What is asked
a: Retype the article about pastor Steven Anderson from "Sure, anti-Semites and" to "a loaded AR-15.".
b: Pick up the article about pastor Steven Anderson after its final sentence and write what follows.
** start of Selection **
Last week, Tempe pastor Steven Anderson became the first person ever to be banned from Ireland. The hate-spewing, Holocaust-denying preacher already has been banned from the United Kingdom, the Netherlands, South Africa, and Canada, among others, but here in Arizona, his strip-mall-based Faithful Word Baptist Church holds three meetings a week and claims to have 300 members.
Anderson's plans to preach to a congregation in Dublin on May 26 sparked immediate backlash, with over 14,000 people signing a petition to “prevent American hate-pastor Steven Anderson from preaching in Ireland.” On May 12, Ireland's minister for justice signed an exclusion order barring Anderson from entering the country. Here are some excerpts from Phoenix New Times articles that explain why the people of Ireland want to keep Anderson out:
1. He praised the Pulse nightclub shooting in Orlando for leaving "50 less pedophiles in this world."
Wacko Tempe preacher Steven Anderson never misses an opportunity to spew hate and homophobia, so it's hardly a surprise to find him capitalizing on the [June 2016] massacre at a gay nightclub in Orlando, Florida, where a gunman killed 49 and wounded 53 more...
Anderson, who in his sermons and online rants previously has called for the death of President Obama and the execution of all gays, took to YouTube ... to opine on what he called "the bright side" of the horrific event: that the victims, whom he called "50 sodomites," are no longer among the living.
"The good news is there are 50 less pedophiles in this world," Anderson, pastor of Tempe's Faithful Word Baptist Church, says in the video. "Because these homosexuals are a bunch of disgusting perverts and pedophiles. That's who was [sic] the victim here — a bunch of just disgusting homosexuals at a gay bar."
2. He also hates Jewish people and has called the Holocaust a "hoax."
Anderson is all about bashing the Jews on YouTube, where he posts hate-filled sermons with such snappy titles as "The Jews and Their Lies," "Jews Are Anti-Christs," "Christ-Rejecting Jews Are Children of the Devil," "The Jews Are Our Enemies," and the ever-popular, "The Jews Killed Jesus."
The not-so-good pastor's current project Marching to Zion apparently will tackle similar themes and has him collaborating with conspiracy theory-loving filmmaker Paul Wittenberger, a favorite of moonhowler extraordinaire Alex Jones.
Sure, anti-Semites and their icky, self-made films are a dime a dozen on the Internet. But Anderson's drawn the attention of the Anti-Defamation League, in part by scoring the unwitting participation of four Phoenix area rabbis, one of whom is a Holocaust survivor.
3. He not only prayed for the death of President Obama, he also inspired one of his followers to show up at an Obama rally in Phoenix with a loaded AR-15.
The day before Christopher Broughton brought his loaded assault rifle to a demonstration outside where the President was speaking in downtown Phoenix [in 2009], Pastor Anderson was preaching hate for President Obama, and praying for the Chief Executive's death.
And when I say, "preaching hate," I don't mean that as a figure of speech.
"God hates Barack Obama," the preacher told his congregation. "I hate Barack Obama."
In a rambling, hour-plus sermon that knocks "sodomites," disses Pentecostal Christians, and offers up a birther fantasy of Obama playing baseball in Kenya as a child with a stick and a mango, Anderson talked about how Obama would be in town the next day, and that some of his parishioners might be attending, although he couldn't personally make it due to previous plans.
** end of Selection **
** start of Listed entries **
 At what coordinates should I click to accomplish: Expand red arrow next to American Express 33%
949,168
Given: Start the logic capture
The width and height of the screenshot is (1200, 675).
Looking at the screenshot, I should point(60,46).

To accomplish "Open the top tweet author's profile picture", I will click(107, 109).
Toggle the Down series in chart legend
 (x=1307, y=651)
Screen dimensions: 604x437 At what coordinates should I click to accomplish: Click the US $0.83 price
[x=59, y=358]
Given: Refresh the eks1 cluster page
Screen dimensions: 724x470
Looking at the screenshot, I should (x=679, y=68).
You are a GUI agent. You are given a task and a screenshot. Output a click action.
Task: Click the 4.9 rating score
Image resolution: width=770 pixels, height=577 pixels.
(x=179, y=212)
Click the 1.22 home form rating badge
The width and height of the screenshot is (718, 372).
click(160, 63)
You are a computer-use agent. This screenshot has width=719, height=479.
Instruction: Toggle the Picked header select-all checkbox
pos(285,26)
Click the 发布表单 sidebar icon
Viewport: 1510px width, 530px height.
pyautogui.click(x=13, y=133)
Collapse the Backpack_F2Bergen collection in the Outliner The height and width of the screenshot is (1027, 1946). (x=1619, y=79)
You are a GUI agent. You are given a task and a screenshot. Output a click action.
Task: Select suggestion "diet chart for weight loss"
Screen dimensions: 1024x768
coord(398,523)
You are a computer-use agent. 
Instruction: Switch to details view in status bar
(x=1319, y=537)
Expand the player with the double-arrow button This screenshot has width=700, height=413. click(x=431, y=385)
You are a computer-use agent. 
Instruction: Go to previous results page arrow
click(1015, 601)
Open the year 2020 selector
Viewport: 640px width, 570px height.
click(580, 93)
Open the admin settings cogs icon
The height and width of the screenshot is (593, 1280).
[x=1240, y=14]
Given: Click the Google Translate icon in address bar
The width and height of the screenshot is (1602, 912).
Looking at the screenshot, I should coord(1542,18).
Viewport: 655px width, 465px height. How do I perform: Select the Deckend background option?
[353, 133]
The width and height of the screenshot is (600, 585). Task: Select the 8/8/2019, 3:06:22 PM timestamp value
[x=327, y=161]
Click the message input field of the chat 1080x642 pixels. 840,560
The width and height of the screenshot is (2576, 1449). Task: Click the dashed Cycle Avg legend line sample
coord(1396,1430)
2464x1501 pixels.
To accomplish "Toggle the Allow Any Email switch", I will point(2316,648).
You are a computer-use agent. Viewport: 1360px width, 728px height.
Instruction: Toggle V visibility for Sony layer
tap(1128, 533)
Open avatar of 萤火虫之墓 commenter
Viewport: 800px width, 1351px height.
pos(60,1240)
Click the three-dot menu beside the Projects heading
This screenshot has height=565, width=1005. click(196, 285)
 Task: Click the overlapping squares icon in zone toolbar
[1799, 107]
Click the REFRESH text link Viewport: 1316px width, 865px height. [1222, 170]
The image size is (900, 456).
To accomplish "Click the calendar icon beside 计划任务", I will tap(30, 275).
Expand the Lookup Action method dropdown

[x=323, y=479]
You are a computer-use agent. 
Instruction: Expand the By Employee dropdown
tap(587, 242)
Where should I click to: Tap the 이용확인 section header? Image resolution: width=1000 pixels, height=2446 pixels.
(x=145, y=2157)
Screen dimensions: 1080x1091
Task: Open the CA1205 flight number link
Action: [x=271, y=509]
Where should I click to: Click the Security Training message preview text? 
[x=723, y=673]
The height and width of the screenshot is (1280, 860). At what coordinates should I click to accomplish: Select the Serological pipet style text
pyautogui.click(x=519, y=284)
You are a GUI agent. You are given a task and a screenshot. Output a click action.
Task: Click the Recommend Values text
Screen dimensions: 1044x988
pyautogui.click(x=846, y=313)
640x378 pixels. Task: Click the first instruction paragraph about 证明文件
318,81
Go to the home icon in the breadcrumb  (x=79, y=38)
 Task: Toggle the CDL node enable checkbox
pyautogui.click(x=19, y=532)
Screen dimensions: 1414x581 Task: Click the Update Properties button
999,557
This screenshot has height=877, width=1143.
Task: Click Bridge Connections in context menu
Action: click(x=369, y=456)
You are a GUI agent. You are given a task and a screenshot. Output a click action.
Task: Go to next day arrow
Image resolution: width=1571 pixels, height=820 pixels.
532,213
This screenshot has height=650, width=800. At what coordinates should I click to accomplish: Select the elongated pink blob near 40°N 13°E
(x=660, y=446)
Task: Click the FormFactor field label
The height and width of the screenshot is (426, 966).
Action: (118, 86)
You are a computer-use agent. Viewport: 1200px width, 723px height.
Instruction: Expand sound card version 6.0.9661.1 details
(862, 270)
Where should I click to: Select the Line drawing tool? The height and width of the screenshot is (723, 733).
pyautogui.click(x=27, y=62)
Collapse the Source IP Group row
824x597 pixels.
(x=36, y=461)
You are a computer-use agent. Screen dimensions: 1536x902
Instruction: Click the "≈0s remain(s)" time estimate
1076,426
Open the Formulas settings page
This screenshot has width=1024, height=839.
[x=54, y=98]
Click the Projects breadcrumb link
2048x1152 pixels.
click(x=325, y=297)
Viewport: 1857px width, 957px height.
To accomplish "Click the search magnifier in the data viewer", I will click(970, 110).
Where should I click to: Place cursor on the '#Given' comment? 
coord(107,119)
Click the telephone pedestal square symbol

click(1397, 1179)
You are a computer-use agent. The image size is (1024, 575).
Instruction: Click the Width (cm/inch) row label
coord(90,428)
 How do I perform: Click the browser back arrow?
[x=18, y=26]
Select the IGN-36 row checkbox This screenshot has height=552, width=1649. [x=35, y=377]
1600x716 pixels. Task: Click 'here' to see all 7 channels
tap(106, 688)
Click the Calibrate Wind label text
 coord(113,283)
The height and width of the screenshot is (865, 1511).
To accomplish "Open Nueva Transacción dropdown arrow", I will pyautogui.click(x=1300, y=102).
** end of Listed entries **
Expected responses
a:
Sure, anti-Semites and their icky, self-made films are a dime a dozen on the Internet. But Anderson's drawn the attention of the Anti-Defamation League, in part by scoring the unwitting participation of four Phoenix area rabbis, one of whom is a Holocaust survivor.
3. He not only prayed for the death of President Obama, he also inspired one of his followers to show up at an Obama rally in Phoenix with a loaded AR-15.

b:
For Anderson, Obama cannot be "saved," and because Obama backs access to abortion for women, he deserves to die.
"You're gonna tell me that I'm supposed to pray for the socialist devil," asked Anderson, rhetorically, referring to Obama, "[this] murderer, infanticide, who wants to see young children, and he wants to see babies killed through abortion and partial birth — and all these other things — you're gonna tell me I'm supposed to pray for god to give him a good lunch tomorrow, while he's in Phoenix, Arizona. Nope. I'm not going to pray for his good. I'm going to pray that he dies and goes to hell. When I go to bed tonight, that's how I'm going to pray."
4. He called for the government to execute gay people and prayed for Caitlyn Jenner's heart to explode.
In 2010, Anderson told New Times that he thinks "the government should put homosexuals to death." He's also called gay people "sodomites who recruit through rape" and "recruit through molestation." And in a sermon entitled "6 Types of Prayer," he said he hopes that Caitlyn Jenner's heart explodes.
"I don't think I'm a hateful person — I'm a happy, positive person," Anderson tells New Times."I hate certain people."
At the top of Anderson's list of hate seems to be homosexuals.
After rambling off a passage from Leviticus, Anderson told us he thinks "the government should put [homosexuals] to death."
5. He said the victims of the Paris attacks deserved it for attending the Eagles of Death Metal concert.
In a shocking, hateful rant, an extremist Tempe pastor attacked the victims of the [November 2015] Paris attack, blaming them for their own senseless murders because they were "devil worshipers."
Pastor Steven Anderson of Faithful Word Baptist Church in Tempe also denounced France as a “sinful nation” in a Sunday sermon and online video.
“When you go to a concert of death metal, somebody might get killed,” Anderson preached. “You know, you’re worshiping death, and then, all of a sudden, people start dying!”
Anderson was referencing the bloodiest of the Paris terrorists attack at the Le Bataclan Theatre, where the American band Eagles of Death Metal was performing. During the concert, 89 people were killed, including the band’s merchandise manager. In total, the coordinated ISIS attacks ... left 129 dead and 350 injured.
“Well, you love death so much, you bought the ticket, you love worshiping Satan! Well, let’s have some of Satan’s religion come in and shoot you!” Anderson continued yelling, while congregants can be heard murmuring their approval in the background. “I mean, that’s what these people should think about before they go into such a wicked concert!”